As the recent events have proven, racial tensions are still prevalent in the United States today. Trumpet player Nicholas Player believes jazz music should be called Black American Music. Some African American jazz musicians still feel like they are not treated as other musicians.



The rest of the story:

Recent killings of African Americans by white policemen make it hard to believe that the United States have overcome racial inequalities. Vocalist Charenee Wade, pianist Chiemi Nakai, journalist Angelika Beener and manager Joel Chriss talk about how they are perceived within the jazz world and what obstacles they have to face. Wade believes as long as the U.S. does not solve its racial problems, every layer of the society, including jazz, will be affected. As a Japanese musician and a woman, Nakai is not always perceived as capable of performing properly. Chriss had to answer criticisms according to which he made money off of musicians, rather than for them. Beener started her music blog Alternate Takes because she felt that was the only way to voice her opinions on the music — as a young African American music, she realized she could not be taken seriously enough. Wade thinks that disagreements can be solved by jazz musicians and within the music itself, as older musicians such as Duke Ellington did themselves.


Transcript:

Until we have kind of dealt with all the many layers of race and how they play out in respect to access and income and notoriety, and….race will always be an issue, in everything we do – especially in music, and more specifically jazz music!

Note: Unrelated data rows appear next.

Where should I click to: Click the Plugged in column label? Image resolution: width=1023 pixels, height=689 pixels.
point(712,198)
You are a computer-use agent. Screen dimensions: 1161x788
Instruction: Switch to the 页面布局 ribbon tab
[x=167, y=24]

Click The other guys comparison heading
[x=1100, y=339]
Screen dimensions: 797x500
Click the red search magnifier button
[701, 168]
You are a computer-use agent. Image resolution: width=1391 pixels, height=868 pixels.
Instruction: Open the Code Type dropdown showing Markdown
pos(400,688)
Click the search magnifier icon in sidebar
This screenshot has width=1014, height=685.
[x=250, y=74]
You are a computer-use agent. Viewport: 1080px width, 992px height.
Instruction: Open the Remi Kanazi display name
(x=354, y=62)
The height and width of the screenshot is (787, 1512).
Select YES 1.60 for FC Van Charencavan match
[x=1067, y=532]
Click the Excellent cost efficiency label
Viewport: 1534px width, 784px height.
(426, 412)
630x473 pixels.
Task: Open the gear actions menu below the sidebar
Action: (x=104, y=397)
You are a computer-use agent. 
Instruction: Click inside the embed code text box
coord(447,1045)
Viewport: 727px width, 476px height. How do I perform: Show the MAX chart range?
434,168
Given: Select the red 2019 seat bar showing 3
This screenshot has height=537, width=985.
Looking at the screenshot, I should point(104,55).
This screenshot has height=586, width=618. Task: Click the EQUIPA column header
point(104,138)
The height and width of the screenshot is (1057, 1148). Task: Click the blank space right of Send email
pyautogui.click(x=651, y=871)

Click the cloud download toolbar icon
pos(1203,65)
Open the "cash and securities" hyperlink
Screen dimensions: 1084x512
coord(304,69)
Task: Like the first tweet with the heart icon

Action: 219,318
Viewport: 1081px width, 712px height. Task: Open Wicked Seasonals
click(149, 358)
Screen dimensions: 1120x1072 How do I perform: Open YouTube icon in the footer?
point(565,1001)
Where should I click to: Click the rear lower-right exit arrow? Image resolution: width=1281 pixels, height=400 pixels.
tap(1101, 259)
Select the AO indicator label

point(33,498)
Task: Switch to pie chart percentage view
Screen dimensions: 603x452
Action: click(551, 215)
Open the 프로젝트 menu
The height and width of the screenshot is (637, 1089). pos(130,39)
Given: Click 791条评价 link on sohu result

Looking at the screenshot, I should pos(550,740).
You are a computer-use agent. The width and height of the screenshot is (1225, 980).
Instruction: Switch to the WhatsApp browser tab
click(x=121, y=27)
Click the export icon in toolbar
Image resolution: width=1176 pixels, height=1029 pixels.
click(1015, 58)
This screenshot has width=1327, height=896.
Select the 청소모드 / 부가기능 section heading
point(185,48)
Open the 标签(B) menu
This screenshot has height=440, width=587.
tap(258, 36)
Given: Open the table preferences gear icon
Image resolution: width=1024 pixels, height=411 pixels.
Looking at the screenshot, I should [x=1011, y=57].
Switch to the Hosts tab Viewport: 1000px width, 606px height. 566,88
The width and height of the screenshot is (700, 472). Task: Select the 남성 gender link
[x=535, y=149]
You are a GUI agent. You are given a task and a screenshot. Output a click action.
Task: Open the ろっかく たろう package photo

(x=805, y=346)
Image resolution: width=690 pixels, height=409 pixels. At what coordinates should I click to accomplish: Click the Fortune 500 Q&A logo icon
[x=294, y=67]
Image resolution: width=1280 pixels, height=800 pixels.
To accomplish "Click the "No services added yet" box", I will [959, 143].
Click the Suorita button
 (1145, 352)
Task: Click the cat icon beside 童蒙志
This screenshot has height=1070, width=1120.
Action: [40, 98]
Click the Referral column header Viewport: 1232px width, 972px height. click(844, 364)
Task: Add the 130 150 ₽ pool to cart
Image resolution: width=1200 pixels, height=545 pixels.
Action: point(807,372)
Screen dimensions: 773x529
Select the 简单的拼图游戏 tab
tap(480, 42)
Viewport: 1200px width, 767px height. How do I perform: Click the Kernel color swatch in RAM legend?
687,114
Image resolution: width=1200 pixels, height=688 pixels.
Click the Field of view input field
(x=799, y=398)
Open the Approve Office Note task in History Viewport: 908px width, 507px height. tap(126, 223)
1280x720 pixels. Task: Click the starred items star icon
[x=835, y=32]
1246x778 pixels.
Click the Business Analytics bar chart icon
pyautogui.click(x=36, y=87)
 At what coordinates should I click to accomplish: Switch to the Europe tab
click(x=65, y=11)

Chiemi Nakai: I thought that discrimination was expected. ..hierarchy, in jazz, it's black musicians on top.

Joel Chriss: I do fit the stereotype of a white male Jewish middle age moderately successful jazz business person. The only reason I have had some moderate sucess is because the people have represented over the years have had much greater success.

Angelika Beener: I knew that the white cooler talk around the record label that what I had to say was not really welcome or wanted even. I think people are not used to someone who looks like me just understanding the language of the music …let alone an opinion about how race and gender affect the business. There are certainly racial disparities still in who get promoted and who doesn't….who does the bigger festivals.

Beener: I sort of resent that idea that because it's become an international music that it's kind of not important who invented it all those years ago because this is international…
Chriss: that's not questioned, that's not questioned…
Beener: okay

Wade: and I think that folks like Duke Ellington and the great jazz musicians from that generation started the process; and we lost the conversation along the way. So I think that it's time we get back on that and continue our due diligence to help the process of the healing of this country through the music.